■ **DATA SECTION**
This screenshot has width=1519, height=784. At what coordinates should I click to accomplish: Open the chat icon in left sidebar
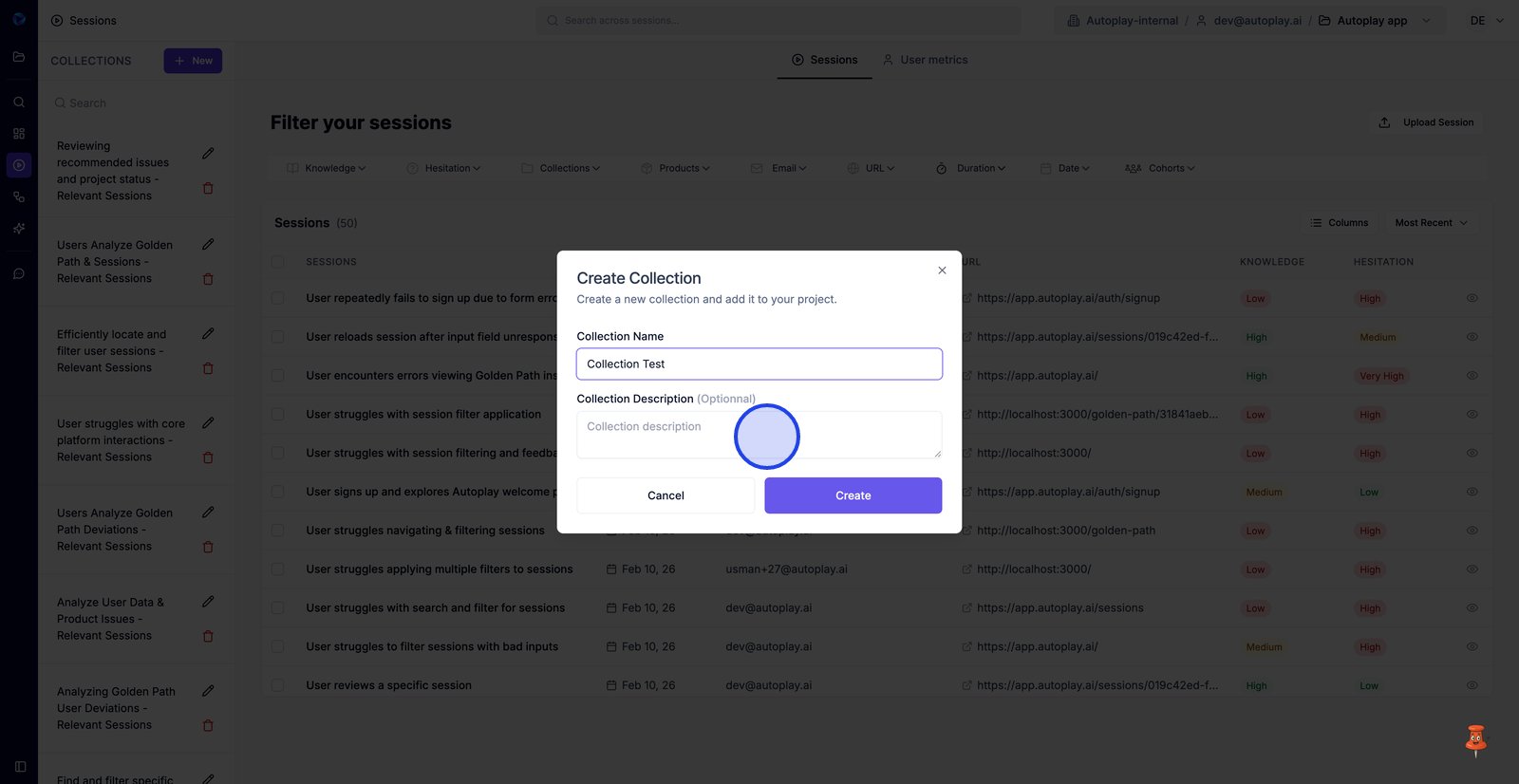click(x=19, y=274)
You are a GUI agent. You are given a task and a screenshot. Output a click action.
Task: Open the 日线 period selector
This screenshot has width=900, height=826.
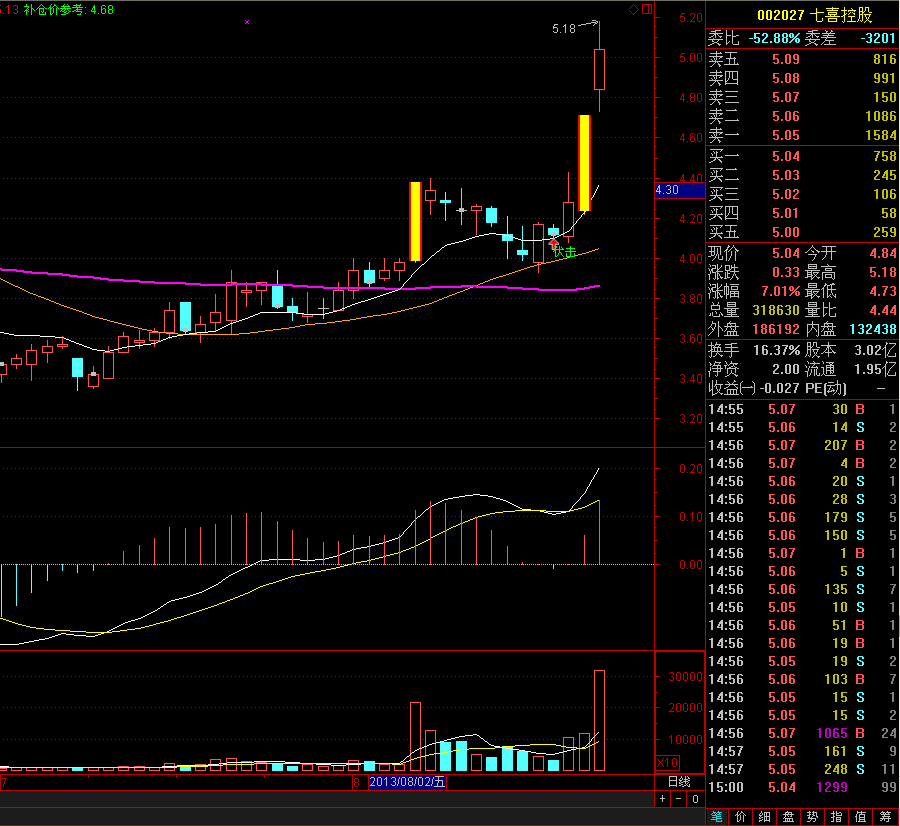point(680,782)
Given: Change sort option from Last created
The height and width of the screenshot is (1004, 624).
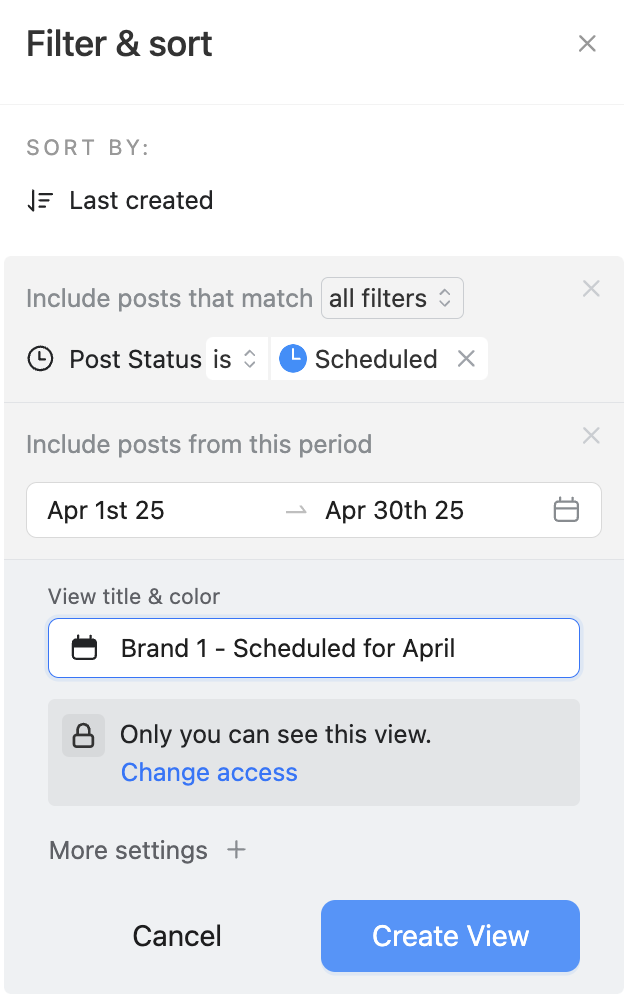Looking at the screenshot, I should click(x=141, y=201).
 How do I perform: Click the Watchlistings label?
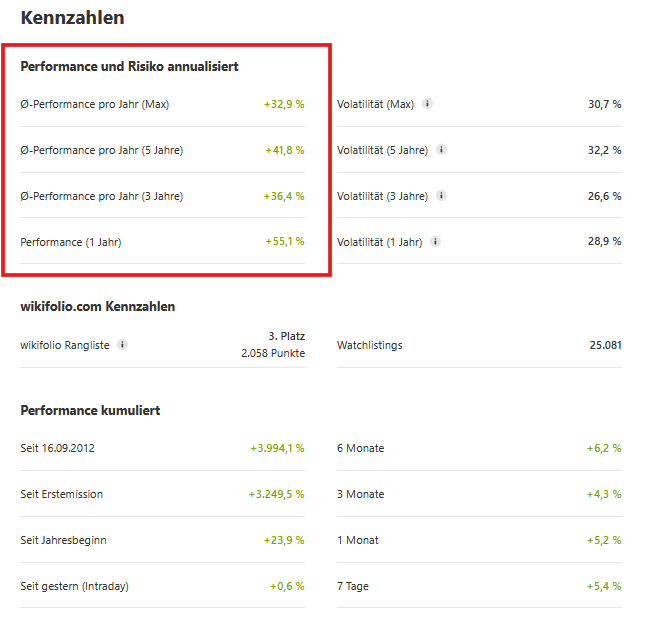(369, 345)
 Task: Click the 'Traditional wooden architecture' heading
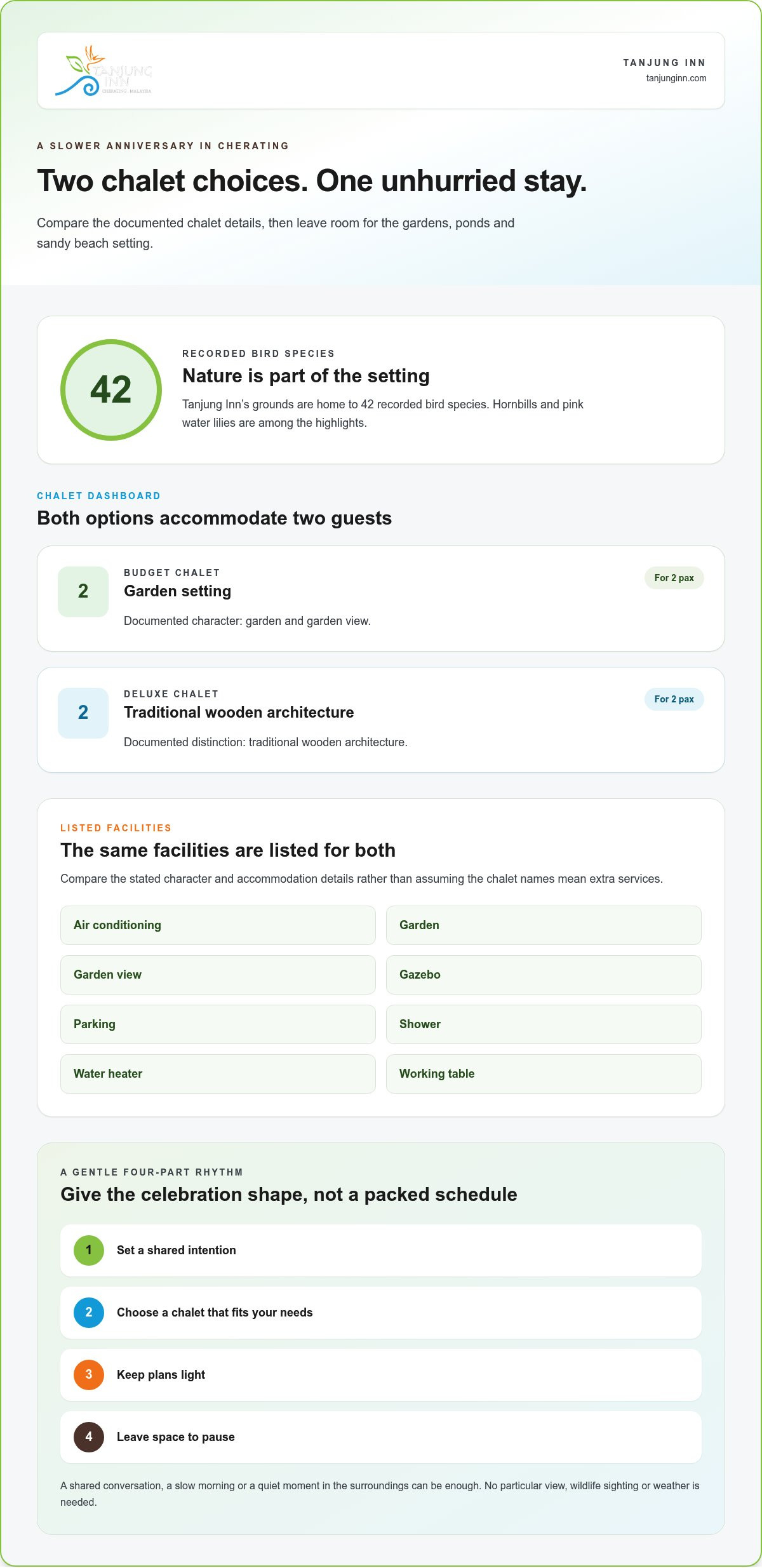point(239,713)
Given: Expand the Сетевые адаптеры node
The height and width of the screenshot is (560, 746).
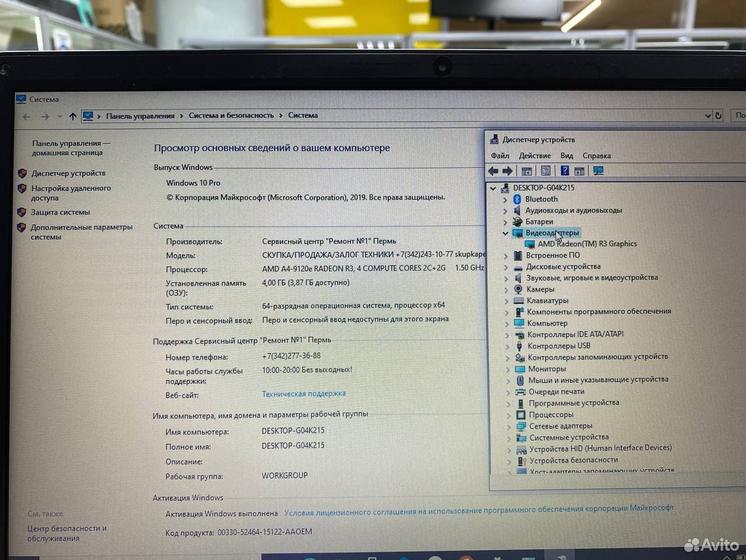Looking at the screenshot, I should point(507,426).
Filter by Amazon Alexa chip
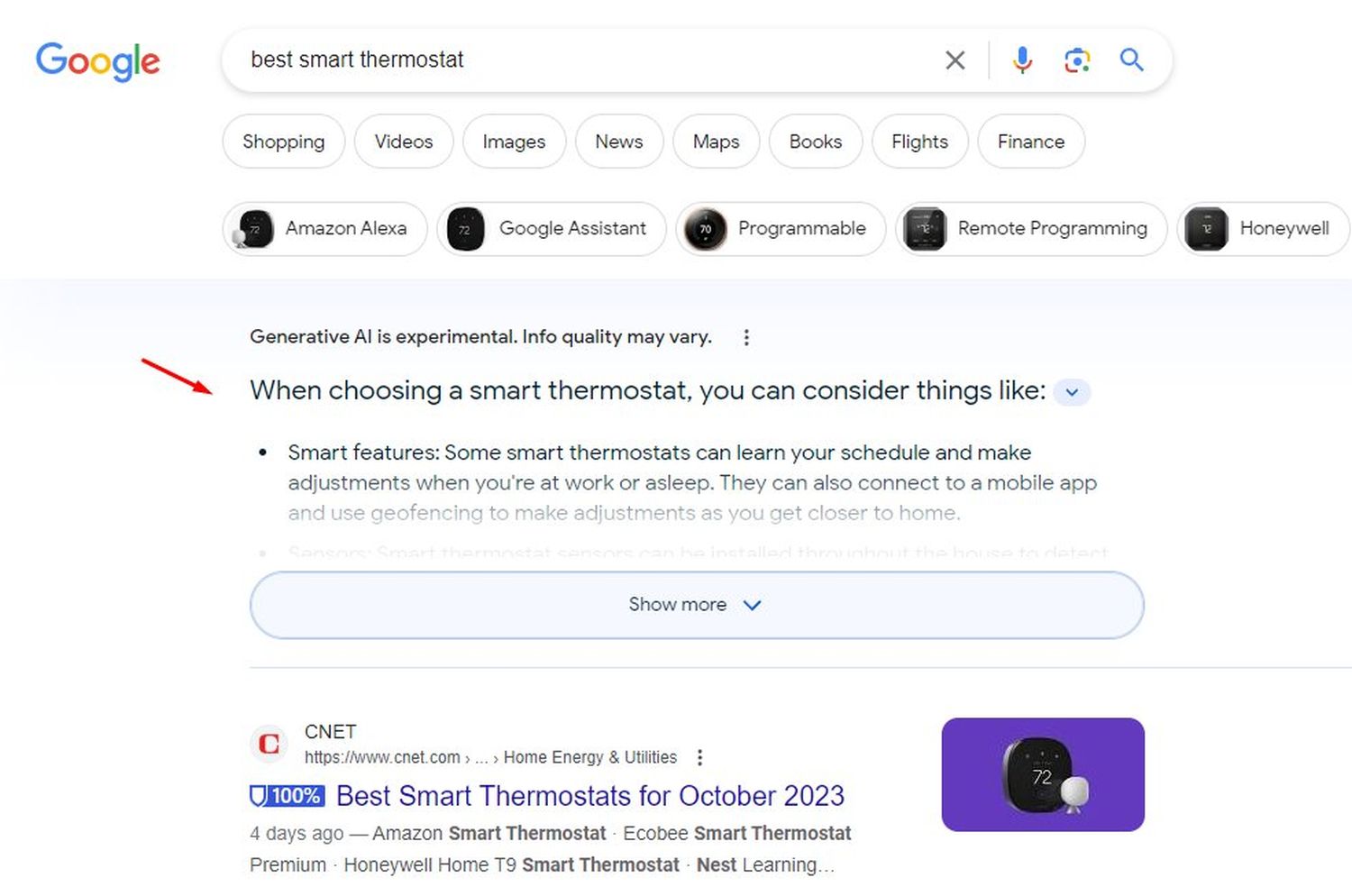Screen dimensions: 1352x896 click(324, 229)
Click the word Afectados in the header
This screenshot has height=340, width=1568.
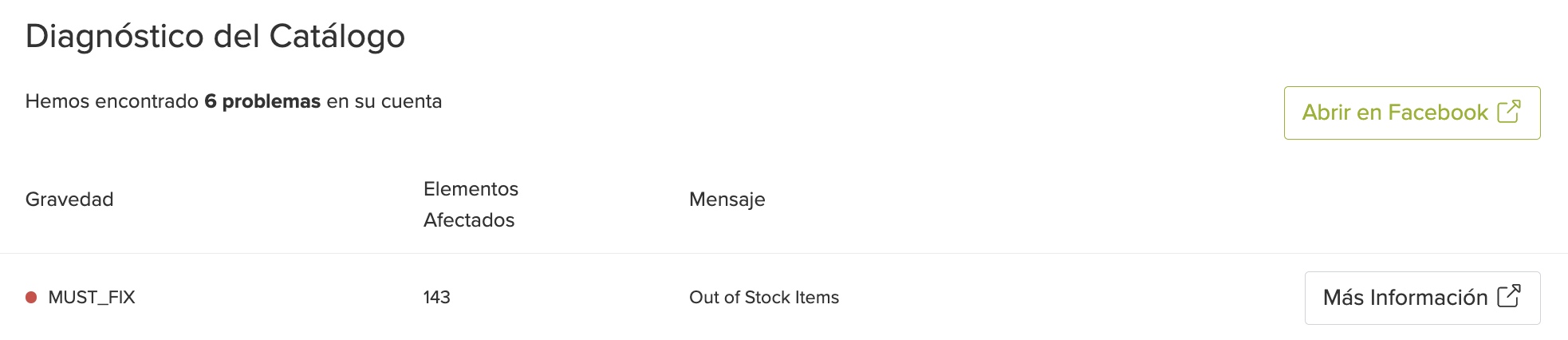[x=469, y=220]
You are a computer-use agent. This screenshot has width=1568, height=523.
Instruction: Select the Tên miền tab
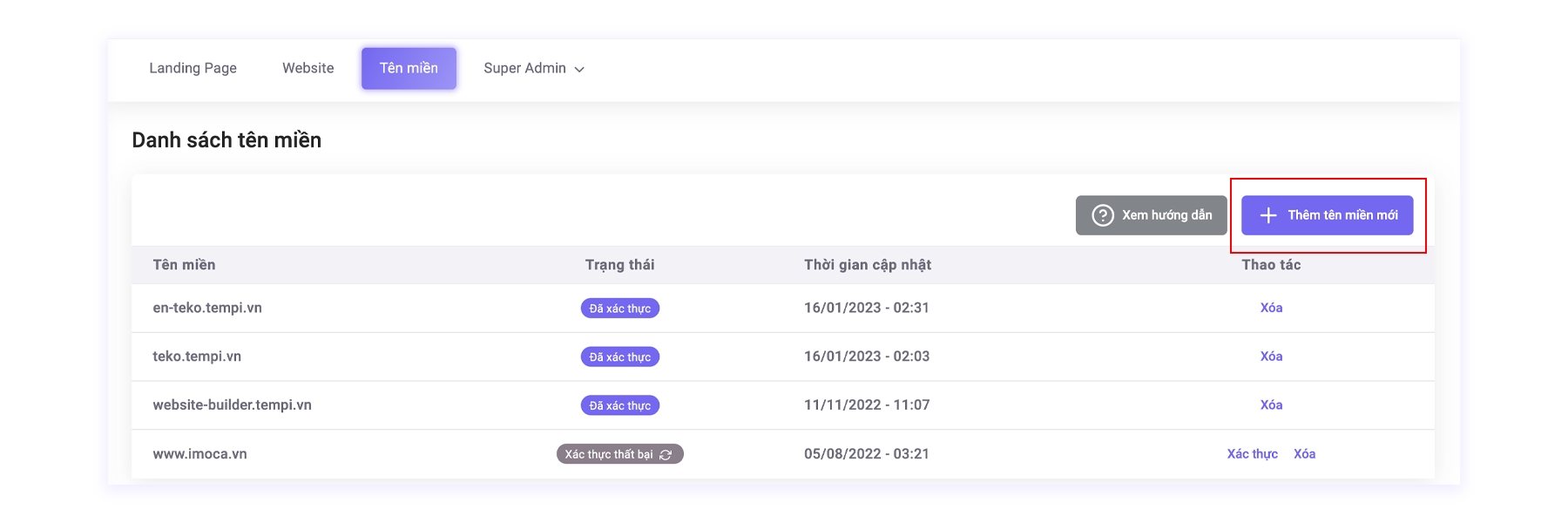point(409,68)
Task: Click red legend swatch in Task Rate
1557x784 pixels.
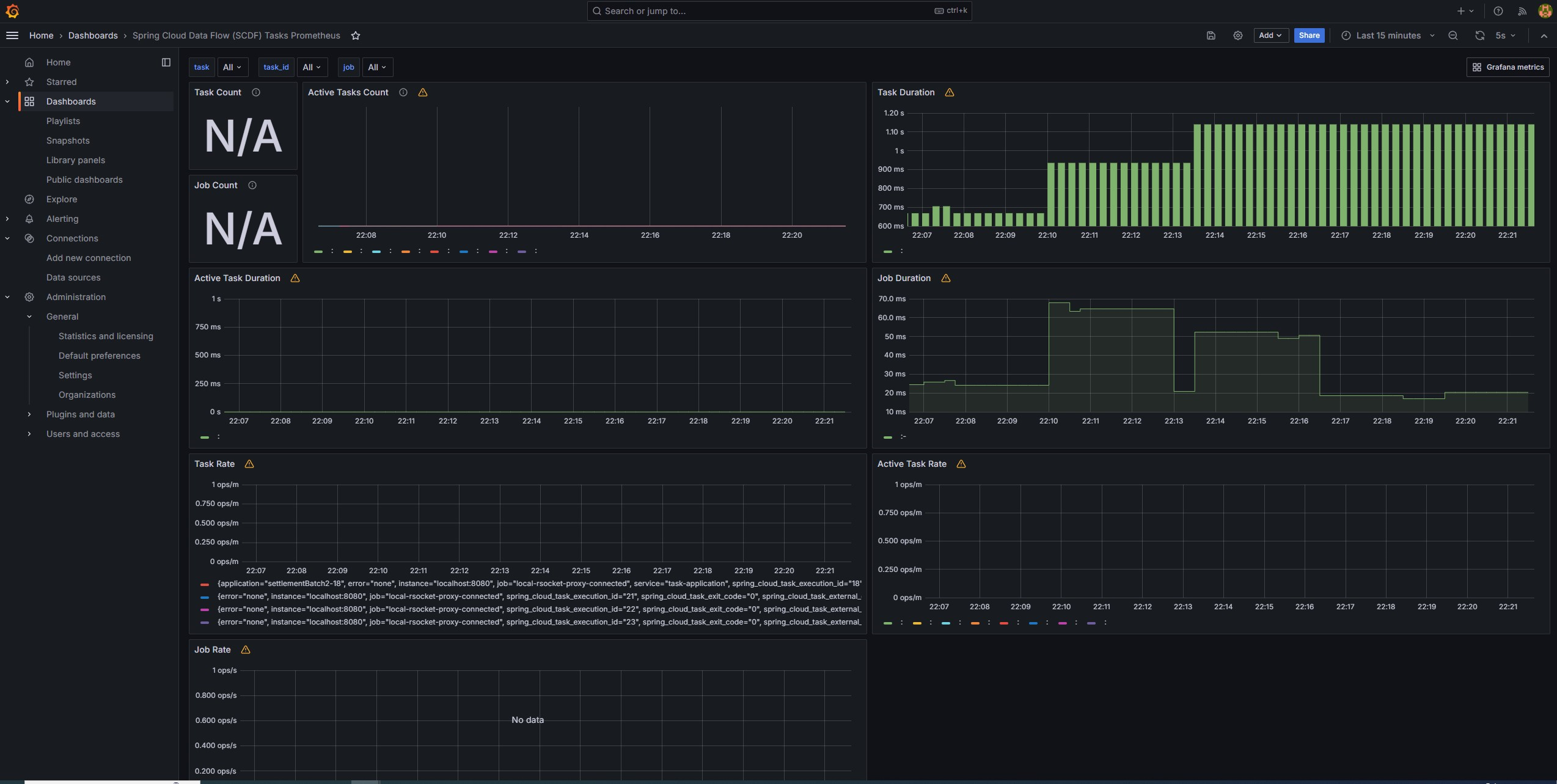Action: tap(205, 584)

■ **EXERCISE TASK**
Copy every one of the entries above word for word, leaving out the pictures.

■ **RESPONSE TO THIS EXERCISE**
This screenshot has width=1519, height=784. At what coordinates should I click to accomplish: Open the chat icon in left sidebar
click(x=19, y=274)
You are a GUI agent. You are given a task and a screenshot. Output a click action.
Task: Open the 日线 period selector
This screenshot has width=900, height=826.
point(680,782)
Given: Change sort option from Last created
The height and width of the screenshot is (1004, 624).
Looking at the screenshot, I should click(x=141, y=201).
 How do I perform: Click the Watchlistings label?
(369, 345)
 Task: Click the 'Traditional wooden architecture' heading
point(239,713)
Given: Expand the Сетевые адаптеры node
The height and width of the screenshot is (560, 746).
Looking at the screenshot, I should point(507,426).
Filter by Amazon Alexa chip
Screen dimensions: 1352x896 click(324, 229)
Click the word Afectados in the header
This screenshot has height=340, width=1568.
[x=469, y=220]
You are a computer-use agent. This screenshot has width=1568, height=523.
Instruction: Select the Tên miền tab
point(409,68)
Task: Click red legend swatch in Task Rate
1557x784 pixels.
Action: tap(205, 584)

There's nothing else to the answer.